■ REQUIRED WORK: All of the entries below, duplicated exactly, make up the answer.

■ EXERCISE DATA:
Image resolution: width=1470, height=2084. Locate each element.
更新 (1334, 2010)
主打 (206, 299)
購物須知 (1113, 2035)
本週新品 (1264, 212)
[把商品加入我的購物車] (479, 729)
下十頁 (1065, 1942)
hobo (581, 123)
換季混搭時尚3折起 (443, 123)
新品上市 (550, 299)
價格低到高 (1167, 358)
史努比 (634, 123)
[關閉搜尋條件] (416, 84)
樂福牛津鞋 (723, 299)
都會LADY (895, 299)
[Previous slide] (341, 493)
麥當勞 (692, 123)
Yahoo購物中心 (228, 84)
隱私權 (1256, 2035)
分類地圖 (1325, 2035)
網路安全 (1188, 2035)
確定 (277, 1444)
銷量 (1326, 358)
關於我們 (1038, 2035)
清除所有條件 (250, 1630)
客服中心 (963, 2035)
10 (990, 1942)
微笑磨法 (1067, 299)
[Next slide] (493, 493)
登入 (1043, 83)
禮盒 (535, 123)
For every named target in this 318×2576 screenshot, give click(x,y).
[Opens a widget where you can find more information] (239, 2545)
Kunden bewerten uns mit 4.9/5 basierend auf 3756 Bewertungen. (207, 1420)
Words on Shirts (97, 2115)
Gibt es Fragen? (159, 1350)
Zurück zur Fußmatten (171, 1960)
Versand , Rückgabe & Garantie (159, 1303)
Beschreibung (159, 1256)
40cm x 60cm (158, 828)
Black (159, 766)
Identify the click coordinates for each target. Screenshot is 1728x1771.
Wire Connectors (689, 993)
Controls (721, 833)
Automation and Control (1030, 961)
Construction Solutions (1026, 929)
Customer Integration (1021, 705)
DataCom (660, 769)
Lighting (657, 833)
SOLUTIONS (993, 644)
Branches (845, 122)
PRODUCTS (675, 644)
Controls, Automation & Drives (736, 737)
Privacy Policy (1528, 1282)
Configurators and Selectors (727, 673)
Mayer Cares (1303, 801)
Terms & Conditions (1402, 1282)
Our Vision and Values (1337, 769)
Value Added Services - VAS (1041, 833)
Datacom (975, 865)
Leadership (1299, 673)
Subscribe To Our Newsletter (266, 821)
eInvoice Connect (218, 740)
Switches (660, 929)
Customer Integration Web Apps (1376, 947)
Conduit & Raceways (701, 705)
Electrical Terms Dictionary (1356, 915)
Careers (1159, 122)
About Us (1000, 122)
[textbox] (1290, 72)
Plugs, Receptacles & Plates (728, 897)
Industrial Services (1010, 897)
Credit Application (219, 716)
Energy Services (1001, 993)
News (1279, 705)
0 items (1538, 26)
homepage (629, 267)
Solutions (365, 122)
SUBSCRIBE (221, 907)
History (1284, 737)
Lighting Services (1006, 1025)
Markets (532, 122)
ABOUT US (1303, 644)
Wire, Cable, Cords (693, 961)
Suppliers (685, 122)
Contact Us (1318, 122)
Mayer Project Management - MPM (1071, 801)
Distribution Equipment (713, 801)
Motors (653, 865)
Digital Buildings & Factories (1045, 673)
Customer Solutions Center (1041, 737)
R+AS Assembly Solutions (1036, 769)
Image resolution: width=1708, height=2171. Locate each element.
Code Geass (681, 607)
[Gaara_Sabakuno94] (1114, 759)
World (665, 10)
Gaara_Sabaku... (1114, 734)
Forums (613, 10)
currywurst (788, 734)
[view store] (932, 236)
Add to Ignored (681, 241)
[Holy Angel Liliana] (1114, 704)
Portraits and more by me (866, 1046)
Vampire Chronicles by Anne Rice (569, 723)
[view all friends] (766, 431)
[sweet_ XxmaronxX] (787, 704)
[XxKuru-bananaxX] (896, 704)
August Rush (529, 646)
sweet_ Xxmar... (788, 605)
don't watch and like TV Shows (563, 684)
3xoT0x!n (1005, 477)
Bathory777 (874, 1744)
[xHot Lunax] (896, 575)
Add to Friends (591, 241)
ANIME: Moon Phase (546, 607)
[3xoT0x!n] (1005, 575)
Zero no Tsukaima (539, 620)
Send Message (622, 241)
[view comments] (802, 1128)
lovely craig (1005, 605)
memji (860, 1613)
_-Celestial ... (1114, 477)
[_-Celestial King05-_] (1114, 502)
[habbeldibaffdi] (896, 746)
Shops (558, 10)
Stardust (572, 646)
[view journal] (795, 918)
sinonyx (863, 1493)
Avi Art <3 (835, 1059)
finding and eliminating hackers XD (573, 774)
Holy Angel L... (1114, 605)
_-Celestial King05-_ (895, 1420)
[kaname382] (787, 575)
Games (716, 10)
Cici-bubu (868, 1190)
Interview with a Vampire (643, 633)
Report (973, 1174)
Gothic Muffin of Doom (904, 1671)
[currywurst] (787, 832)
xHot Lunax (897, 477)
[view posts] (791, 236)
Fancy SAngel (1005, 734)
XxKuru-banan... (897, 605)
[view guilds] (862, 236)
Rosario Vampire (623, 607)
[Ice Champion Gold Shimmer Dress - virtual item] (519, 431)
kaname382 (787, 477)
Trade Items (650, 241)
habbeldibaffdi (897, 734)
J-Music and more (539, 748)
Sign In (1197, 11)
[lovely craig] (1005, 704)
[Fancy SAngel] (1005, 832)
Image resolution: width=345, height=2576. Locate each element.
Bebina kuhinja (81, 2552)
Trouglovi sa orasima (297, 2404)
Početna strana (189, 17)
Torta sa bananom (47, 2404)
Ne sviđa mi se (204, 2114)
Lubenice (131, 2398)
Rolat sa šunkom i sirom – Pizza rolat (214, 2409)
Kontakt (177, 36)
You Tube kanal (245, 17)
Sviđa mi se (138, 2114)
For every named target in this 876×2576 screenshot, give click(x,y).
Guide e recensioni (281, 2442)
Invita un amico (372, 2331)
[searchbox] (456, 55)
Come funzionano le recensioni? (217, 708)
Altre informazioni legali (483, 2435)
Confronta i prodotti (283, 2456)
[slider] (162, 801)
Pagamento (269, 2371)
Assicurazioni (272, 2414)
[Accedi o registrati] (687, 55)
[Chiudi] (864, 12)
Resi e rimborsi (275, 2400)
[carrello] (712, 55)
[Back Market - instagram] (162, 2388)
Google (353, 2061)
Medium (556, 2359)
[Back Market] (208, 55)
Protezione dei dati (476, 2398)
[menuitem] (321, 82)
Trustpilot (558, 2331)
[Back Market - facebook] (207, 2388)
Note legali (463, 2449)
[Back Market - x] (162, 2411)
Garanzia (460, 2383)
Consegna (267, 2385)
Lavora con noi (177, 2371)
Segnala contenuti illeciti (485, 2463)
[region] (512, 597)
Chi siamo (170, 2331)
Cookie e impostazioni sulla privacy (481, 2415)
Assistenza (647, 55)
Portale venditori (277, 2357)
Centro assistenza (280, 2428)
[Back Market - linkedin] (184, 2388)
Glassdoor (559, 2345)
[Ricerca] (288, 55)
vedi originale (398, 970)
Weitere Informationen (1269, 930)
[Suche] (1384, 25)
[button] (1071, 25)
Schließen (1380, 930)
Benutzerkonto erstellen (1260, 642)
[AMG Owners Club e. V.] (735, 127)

■ TASK RESPONSE:
Image resolution: width=1470, height=2084. Locate each element.
更新 (1334, 2010)
主打 (206, 299)
購物須知 (1113, 2035)
本週新品 (1264, 212)
[把商品加入我的購物車] (479, 729)
下十頁 (1065, 1942)
hobo (581, 123)
換季混搭時尚3折起 (443, 123)
新品上市 (550, 299)
價格低到高 (1167, 358)
史努比 (634, 123)
[關閉搜尋條件] (416, 84)
樂福牛津鞋 (723, 299)
都會LADY (895, 299)
[Previous slide] (341, 493)
麥當勞 (692, 123)
Yahoo購物中心 (228, 84)
隱私權 (1256, 2035)
分類地圖 (1325, 2035)
網路安全 (1188, 2035)
確定 (277, 1444)
銷量 (1326, 358)
關於我們 (1038, 2035)
清除所有條件 (250, 1630)
客服中心 (963, 2035)
10 (990, 1942)
微笑磨法 (1067, 299)
[Next slide] (493, 493)
登入 (1043, 83)
禮盒 (535, 123)
For every named target in this 318×2576 screenshot, give click(x,y).
[Opens a widget where you can find more information] (239, 2545)
Kunden bewerten uns mit 4.9/5 basierend auf 3756 Bewertungen. (207, 1420)
Words on Shirts (97, 2115)
Gibt es Fragen? (159, 1350)
Zurück zur Fußmatten (171, 1960)
Versand , Rückgabe & Garantie (159, 1303)
Beschreibung (159, 1256)
40cm x 60cm (158, 828)
Black (159, 766)
Identify the click coordinates for each target. Screenshot is 1728x1771.
Wire Connectors (689, 993)
Controls (721, 833)
Automation and Control (1030, 961)
Construction Solutions (1026, 929)
Customer Integration (1021, 705)
DataCom (660, 769)
Lighting (657, 833)
SOLUTIONS (993, 644)
Branches (845, 122)
PRODUCTS (675, 644)
Controls, Automation & Drives (736, 737)
Privacy Policy (1528, 1282)
Configurators and Selectors (727, 673)
Mayer Cares (1303, 801)
Terms & Conditions (1402, 1282)
Our Vision and Values (1337, 769)
Value Added Services - VAS (1041, 833)
Datacom (975, 865)
Leadership (1299, 673)
Subscribe To Our Newsletter (266, 821)
eInvoice Connect (218, 740)
Switches (660, 929)
Customer Integration Web Apps (1376, 947)
Conduit & Raceways (701, 705)
Electrical Terms Dictionary (1356, 915)
Careers (1159, 122)
About Us (1000, 122)
[textbox] (1290, 72)
Plugs, Receptacles & Plates (728, 897)
Industrial Services (1010, 897)
Credit Application (219, 716)
Energy Services (1001, 993)
News (1279, 705)
0 items (1538, 26)
homepage (629, 267)
Solutions (365, 122)
SUBSCRIBE (221, 907)
History (1284, 737)
Lighting Services (1006, 1025)
Markets (532, 122)
ABOUT US (1303, 644)
Wire, Cable, Cords (693, 961)
Suppliers (685, 122)
Contact Us (1318, 122)
Mayer Project Management - MPM (1071, 801)
Distribution Equipment (713, 801)
Motors (653, 865)
Digital Buildings & Factories (1045, 673)
Customer Solutions Center (1041, 737)
R+AS Assembly Solutions (1036, 769)
Image resolution: width=1708, height=2171. Locate each element.
Code Geass (681, 607)
[Gaara_Sabakuno94] (1114, 759)
World (665, 10)
Gaara_Sabaku... (1114, 734)
Forums (613, 10)
currywurst (788, 734)
[view store] (932, 236)
Add to Ignored (681, 241)
[Holy Angel Liliana] (1114, 704)
Portraits and more by me (866, 1046)
Vampire Chronicles by Anne Rice (569, 723)
[view all friends] (766, 431)
[sweet_ XxmaronxX] (787, 704)
[XxKuru-bananaxX] (896, 704)
August Rush (529, 646)
sweet_ Xxmar... (788, 605)
don't watch and like TV Shows (563, 684)
3xoT0x!n (1005, 477)
Bathory777 (874, 1744)
[xHot Lunax] (896, 575)
Add to Friends (591, 241)
ANIME: Moon Phase (546, 607)
[3xoT0x!n] (1005, 575)
Zero no Tsukaima (539, 620)
Send Message (622, 241)
[view comments] (802, 1128)
lovely craig (1005, 605)
memji (860, 1613)
_-Celestial ... (1114, 477)
[_-Celestial King05-_] (1114, 502)
[habbeldibaffdi] (896, 746)
Shops (558, 10)
Stardust (572, 646)
[view journal] (795, 918)
sinonyx (863, 1493)
Avi Art <3 (835, 1059)
finding and eliminating hackers XD (573, 774)
Holy Angel L... (1114, 605)
_-Celestial King05-_ (895, 1420)
[kaname382] (787, 575)
Games (716, 10)
Cici-bubu (868, 1190)
Interview with a Vampire (643, 633)
Report (973, 1174)
Gothic Muffin of Doom (904, 1671)
[currywurst] (787, 832)
xHot Lunax (897, 477)
[view posts] (791, 236)
Fancy SAngel (1005, 734)
XxKuru-banan... (897, 605)
[view guilds] (862, 236)
Rosario Vampire (623, 607)
[Ice Champion Gold Shimmer Dress - virtual item] (519, 431)
kaname382 (787, 477)
Trade Items (650, 241)
habbeldibaffdi (897, 734)
J-Music and more (539, 748)
Sign In (1197, 11)
[lovely craig] (1005, 704)
[Fancy SAngel] (1005, 832)
Image resolution: width=345, height=2576. Locate each element.
Bebina kuhinja (81, 2552)
Trouglovi sa orasima (297, 2404)
Početna strana (189, 17)
Torta sa bananom (47, 2404)
Ne sviđa mi se (204, 2114)
Lubenice (131, 2398)
Rolat sa šunkom i sirom – Pizza rolat (214, 2409)
Kontakt (177, 36)
You Tube kanal (245, 17)
Sviđa mi se (138, 2114)
For every named target in this 876×2576 screenshot, give click(x,y).
Guide e recensioni (281, 2442)
Invita un amico (372, 2331)
[searchbox] (456, 55)
Come funzionano le recensioni? (217, 708)
Altre informazioni legali (483, 2435)
Confronta i prodotti (283, 2456)
[slider] (162, 801)
Pagamento (269, 2371)
Assicurazioni (272, 2414)
[Accedi o registrati] (687, 55)
[Chiudi] (864, 12)
Resi e rimborsi (275, 2400)
[carrello] (712, 55)
[Back Market - instagram] (162, 2388)
Google (353, 2061)
Medium (556, 2359)
[Back Market] (208, 55)
Protezione dei dati (476, 2398)
[menuitem] (321, 82)
Trustpilot (558, 2331)
[Back Market - facebook] (207, 2388)
Note legali (463, 2449)
[Back Market - x] (162, 2411)
Garanzia (460, 2383)
Consegna (267, 2385)
Lavora con noi (177, 2371)
Segnala contenuti illeciti (485, 2463)
[region] (512, 597)
Chi siamo (170, 2331)
Cookie e impostazioni sulla privacy (481, 2415)
Assistenza (647, 55)
Portale venditori (277, 2357)
Centro assistenza (280, 2428)
[Back Market - linkedin] (184, 2388)
Glassdoor (559, 2345)
[Ricerca] (288, 55)
vedi originale (398, 970)
Weitere Informationen (1269, 930)
[Suche] (1384, 25)
[button] (1071, 25)
Schließen (1380, 930)
Benutzerkonto erstellen (1260, 642)
[AMG Owners Club e. V.] (735, 127)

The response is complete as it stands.